*DATASET CONTENT:*
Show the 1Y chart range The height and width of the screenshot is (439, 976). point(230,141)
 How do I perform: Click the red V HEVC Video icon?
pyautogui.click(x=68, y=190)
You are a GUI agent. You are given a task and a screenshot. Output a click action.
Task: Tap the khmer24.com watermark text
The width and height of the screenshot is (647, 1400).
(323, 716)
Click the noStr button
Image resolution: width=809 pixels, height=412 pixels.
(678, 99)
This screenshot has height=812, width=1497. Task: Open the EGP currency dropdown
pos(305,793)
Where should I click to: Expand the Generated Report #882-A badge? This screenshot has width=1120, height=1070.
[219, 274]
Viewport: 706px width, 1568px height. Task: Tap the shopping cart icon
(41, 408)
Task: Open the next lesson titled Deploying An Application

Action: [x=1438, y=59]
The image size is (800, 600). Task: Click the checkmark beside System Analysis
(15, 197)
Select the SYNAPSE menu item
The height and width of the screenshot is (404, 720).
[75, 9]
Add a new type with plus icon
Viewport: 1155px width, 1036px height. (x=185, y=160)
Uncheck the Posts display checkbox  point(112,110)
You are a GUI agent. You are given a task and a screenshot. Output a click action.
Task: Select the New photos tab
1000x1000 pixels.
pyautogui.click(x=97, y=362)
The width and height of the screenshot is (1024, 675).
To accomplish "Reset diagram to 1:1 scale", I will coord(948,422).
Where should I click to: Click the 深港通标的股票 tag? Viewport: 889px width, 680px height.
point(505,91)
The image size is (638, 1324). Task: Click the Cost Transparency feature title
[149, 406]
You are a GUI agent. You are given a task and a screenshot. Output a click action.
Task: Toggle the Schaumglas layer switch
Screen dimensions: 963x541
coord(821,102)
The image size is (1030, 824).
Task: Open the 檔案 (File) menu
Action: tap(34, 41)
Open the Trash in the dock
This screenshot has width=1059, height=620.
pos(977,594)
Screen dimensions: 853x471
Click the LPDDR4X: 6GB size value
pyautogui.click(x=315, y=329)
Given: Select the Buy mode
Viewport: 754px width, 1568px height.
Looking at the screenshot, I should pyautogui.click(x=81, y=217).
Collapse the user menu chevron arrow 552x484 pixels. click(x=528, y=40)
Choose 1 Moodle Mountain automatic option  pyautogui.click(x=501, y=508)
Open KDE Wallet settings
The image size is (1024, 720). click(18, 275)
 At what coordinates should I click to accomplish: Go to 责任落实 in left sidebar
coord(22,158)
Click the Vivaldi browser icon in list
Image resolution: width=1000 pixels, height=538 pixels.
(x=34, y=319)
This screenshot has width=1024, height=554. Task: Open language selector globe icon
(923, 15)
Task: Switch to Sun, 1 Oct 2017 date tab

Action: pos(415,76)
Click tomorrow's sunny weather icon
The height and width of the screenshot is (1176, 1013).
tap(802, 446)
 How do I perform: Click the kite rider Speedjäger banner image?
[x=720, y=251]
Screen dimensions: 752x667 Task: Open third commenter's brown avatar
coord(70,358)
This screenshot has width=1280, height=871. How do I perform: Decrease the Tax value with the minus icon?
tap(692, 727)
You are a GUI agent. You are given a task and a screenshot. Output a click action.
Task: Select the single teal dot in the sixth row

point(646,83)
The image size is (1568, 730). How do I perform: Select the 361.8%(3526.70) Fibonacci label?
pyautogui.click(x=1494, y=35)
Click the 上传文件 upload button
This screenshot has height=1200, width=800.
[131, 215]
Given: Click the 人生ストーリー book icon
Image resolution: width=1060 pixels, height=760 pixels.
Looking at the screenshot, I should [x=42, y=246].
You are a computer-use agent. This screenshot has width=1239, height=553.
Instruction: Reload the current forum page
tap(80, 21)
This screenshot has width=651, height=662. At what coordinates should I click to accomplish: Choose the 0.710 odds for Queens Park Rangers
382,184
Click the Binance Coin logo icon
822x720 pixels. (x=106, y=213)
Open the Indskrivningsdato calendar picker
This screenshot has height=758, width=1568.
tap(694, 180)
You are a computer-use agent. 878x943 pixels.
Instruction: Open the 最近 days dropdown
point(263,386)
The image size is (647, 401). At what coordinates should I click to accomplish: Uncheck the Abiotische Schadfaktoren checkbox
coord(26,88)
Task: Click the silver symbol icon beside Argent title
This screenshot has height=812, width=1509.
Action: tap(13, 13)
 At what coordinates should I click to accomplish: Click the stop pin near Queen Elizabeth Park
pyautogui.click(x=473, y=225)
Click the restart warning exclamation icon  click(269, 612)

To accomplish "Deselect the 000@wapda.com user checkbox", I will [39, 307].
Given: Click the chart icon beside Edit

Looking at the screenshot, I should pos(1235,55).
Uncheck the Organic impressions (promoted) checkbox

*WHAT YOU HAVE TO DO:* After locating the line that holds "This screenshot has width=1280, height=871.", print it and each line after it through the end of the data, exactly as it stands.

*RESULT:*
This screenshot has width=1280, height=871. How do I perform: Decrease the Tax value with the minus icon?
tap(692, 727)
You are a GUI agent. You are given a task and a screenshot. Output a click action.
Task: Select the single teal dot in the sixth row

point(646,83)
The image size is (1568, 730). How do I perform: Select the 361.8%(3526.70) Fibonacci label?
pyautogui.click(x=1494, y=35)
Click the 上传文件 upload button
This screenshot has height=1200, width=800.
[131, 215]
Given: Click the 人生ストーリー book icon
Image resolution: width=1060 pixels, height=760 pixels.
Looking at the screenshot, I should [x=42, y=246].
You are a computer-use agent. This screenshot has width=1239, height=553.
Instruction: Reload the current forum page
tap(80, 21)
This screenshot has width=651, height=662. At what coordinates should I click to accomplish: Choose the 0.710 odds for Queens Park Rangers
382,184
Click the Binance Coin logo icon
822x720 pixels. (x=106, y=213)
Open the Indskrivningsdato calendar picker
This screenshot has height=758, width=1568.
tap(694, 180)
You are a computer-use agent. 878x943 pixels.
Instruction: Open the 最近 days dropdown
point(263,386)
The image size is (647, 401). At what coordinates should I click to accomplish: Uncheck the Abiotische Schadfaktoren checkbox
coord(26,88)
Task: Click the silver symbol icon beside Argent title
This screenshot has height=812, width=1509.
Action: tap(13, 13)
 At what coordinates should I click to accomplish: Click the stop pin near Queen Elizabeth Park
pyautogui.click(x=473, y=225)
Click the restart warning exclamation icon  click(269, 612)

To accomplish "Deselect the 000@wapda.com user checkbox", I will [39, 307].
Given: Click the chart icon beside Edit

Looking at the screenshot, I should pos(1235,55).
Uncheck the Organic impressions (promoted) checkbox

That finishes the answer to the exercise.